- **Work to be completed**: Copy nothing but the lines below, from the one with "Viewport: 748px width, 594px height." through the one with "the first 1080", exactly as written; no pictures should appear.

- **Records shown**:

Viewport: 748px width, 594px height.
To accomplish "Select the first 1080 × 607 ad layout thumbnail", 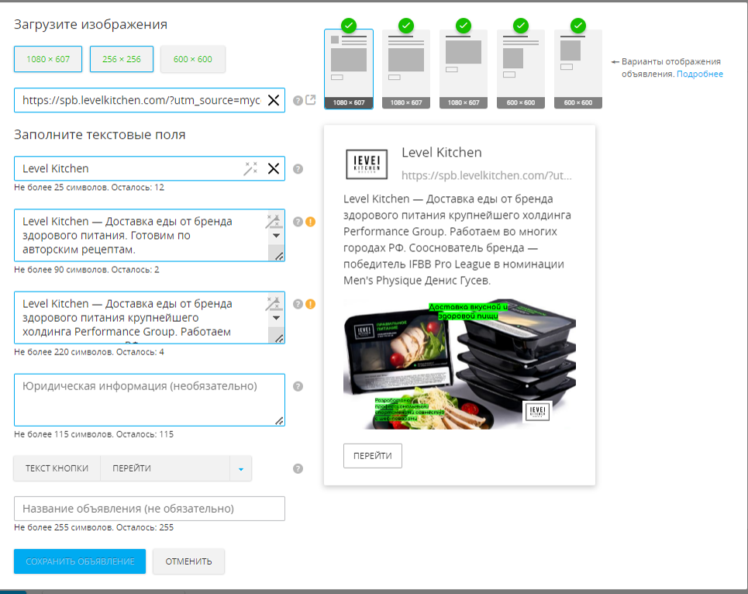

---

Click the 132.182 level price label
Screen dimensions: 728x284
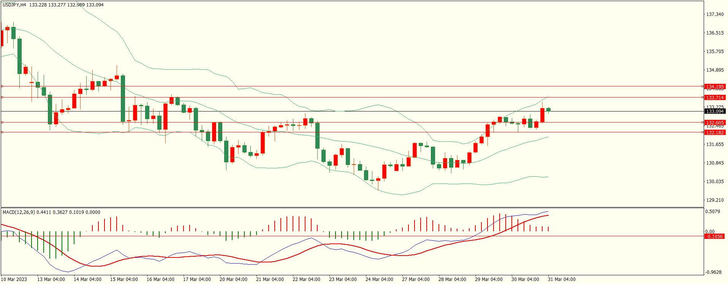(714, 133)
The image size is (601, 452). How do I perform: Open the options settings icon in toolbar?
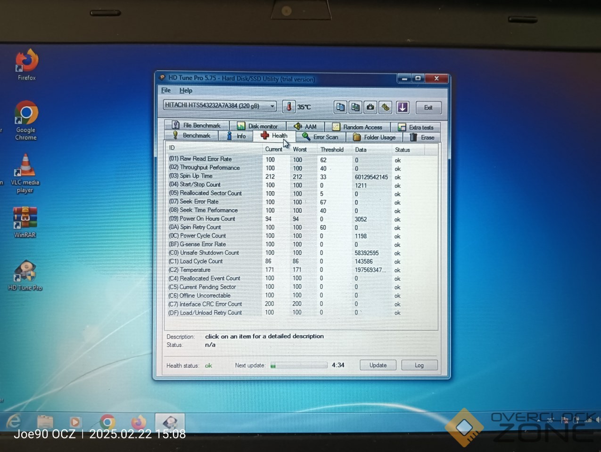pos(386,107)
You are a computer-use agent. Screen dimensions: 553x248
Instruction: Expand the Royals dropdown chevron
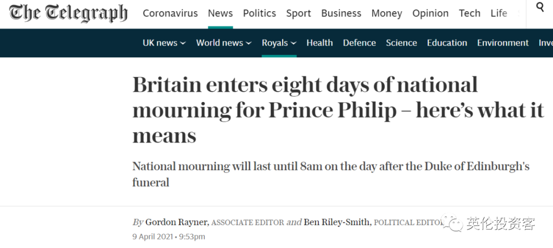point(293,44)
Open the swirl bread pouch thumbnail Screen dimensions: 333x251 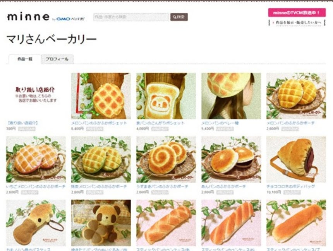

==

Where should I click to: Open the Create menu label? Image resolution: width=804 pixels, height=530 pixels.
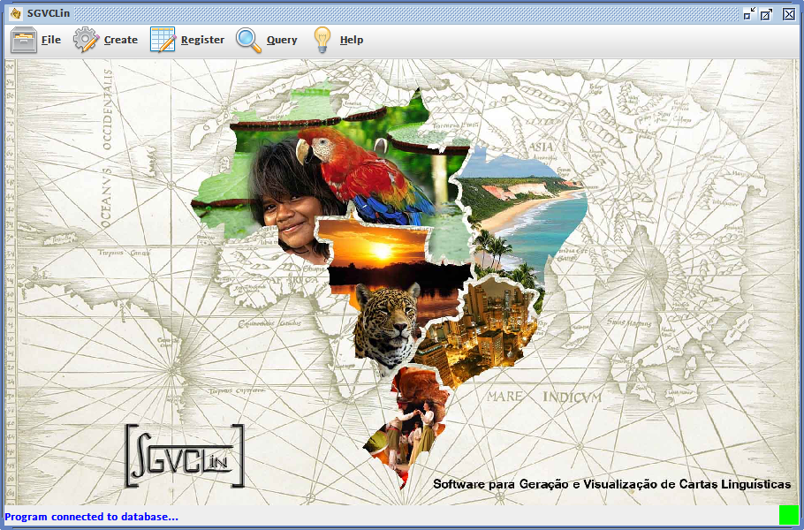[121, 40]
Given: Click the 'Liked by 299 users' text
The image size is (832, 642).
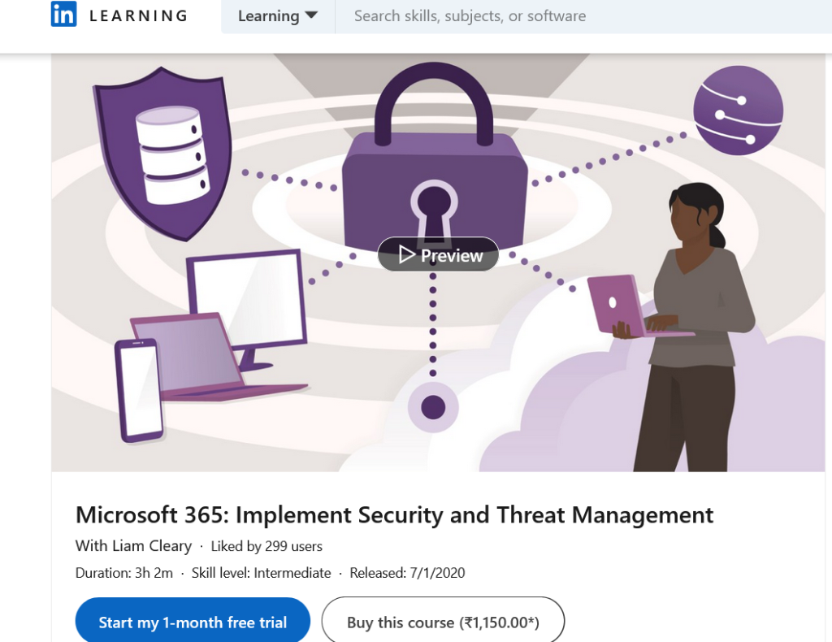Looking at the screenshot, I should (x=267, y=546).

- **Your response**:
Viewport: 748px width, 594px height.
To accomplish "Select the first 1080 × 607 ad layout thumbnail", 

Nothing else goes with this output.